Re: bytea encode performance issues

"Merlin Moncure" <mmoncure@xxxxxxxxx> · Thu, 7 Aug 2008 09:38:22 -0400

On Thu, Aug 7, 2008 at 1:16 AM, Sim Zacks <sim@xxxxxxxxxxxxxx> wrote:
>
>> I don't quite follow that...the whole point of utf8 encoded database
>> is so that you can use text functions and operators without the bytea
>> treatment.  As long as your client encoding is set up properly (so
>> that data coming in and out is computed to utf8), then you should be
>> ok.  Dropping to ascii is usually not the solution.  Your data
>> inputting application should set the client encoding properly and
>> coerce data into the unicode text type...it's really the only
>> solution.
>>
> Email does not always follow a specific character set. I have tried
> converting the data that comes in to utf-8 and it does not always work.
> We receive Hebrew emails which come in mostly 2 flavors, UTF-8 and
> windows-1255. Unfortunately, they are not compatible with one another.
> SQL-ASCII and ASCII are different as someone on the list pointed out to
> me. According to the documentation, SQL-ASCII makes no assumption about
> encoding, so you can throw in any encoding you want.

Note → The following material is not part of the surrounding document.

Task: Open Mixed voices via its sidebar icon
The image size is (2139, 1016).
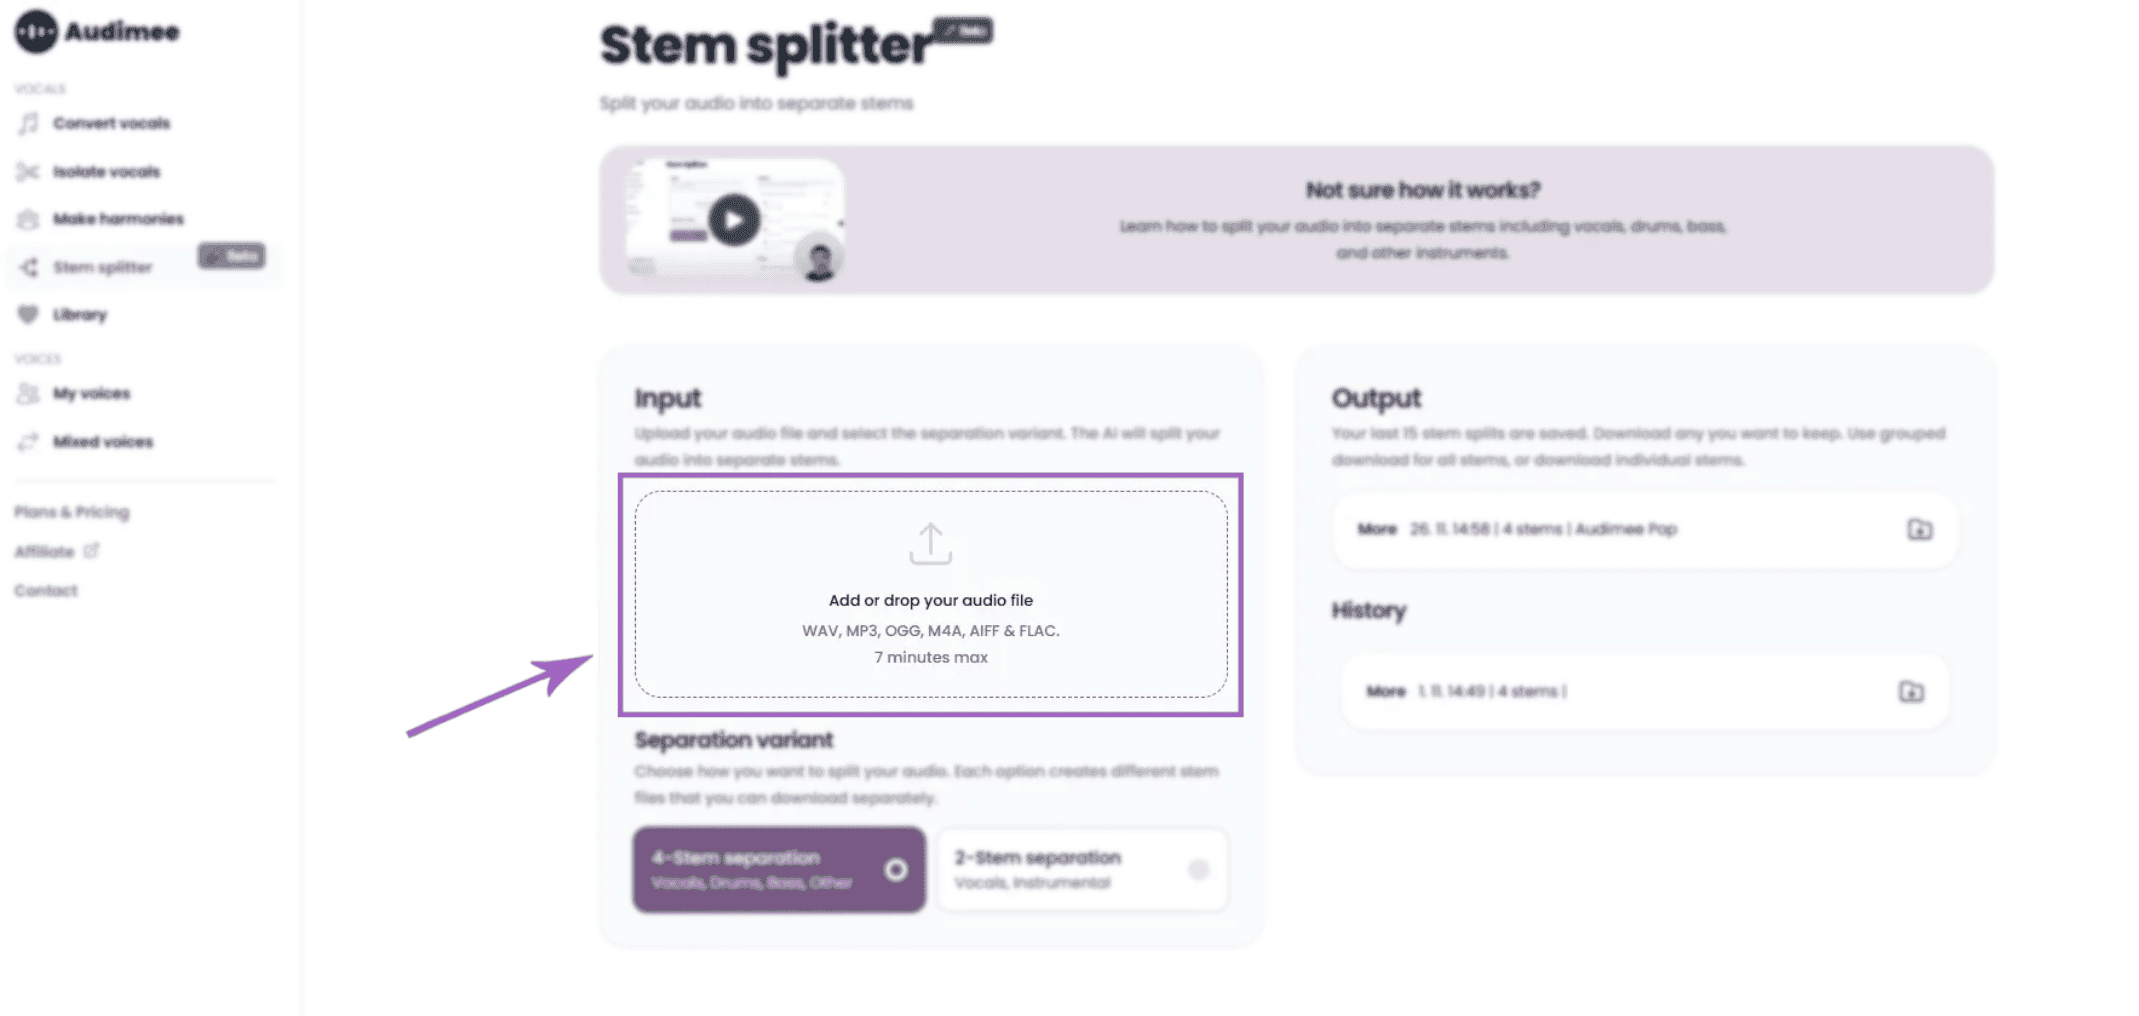Action: tap(28, 441)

no, you can't! SQL-ASCII means that the database treats everything
like ascii.  This means that any operation that deals with text could
(and in the case of Hebrew, almost certianly will) be broken.  Simple
things like getting the length of a string will be wrong.  If you are
accepting unicode input, you absolutely must be using a unicode
encoded backend.

If you are accepting text of different encodings from the client, you
basically have two choices:
a) set client_encoding on the fly to whatever text the client is encoded in
b) pick an encoding (utf8) and convert all text to that before sending
it to the database (preferred)

you pretty much have to go with option 'b' if you are accepting any
text for which there is no supported client encoding translation.

merlin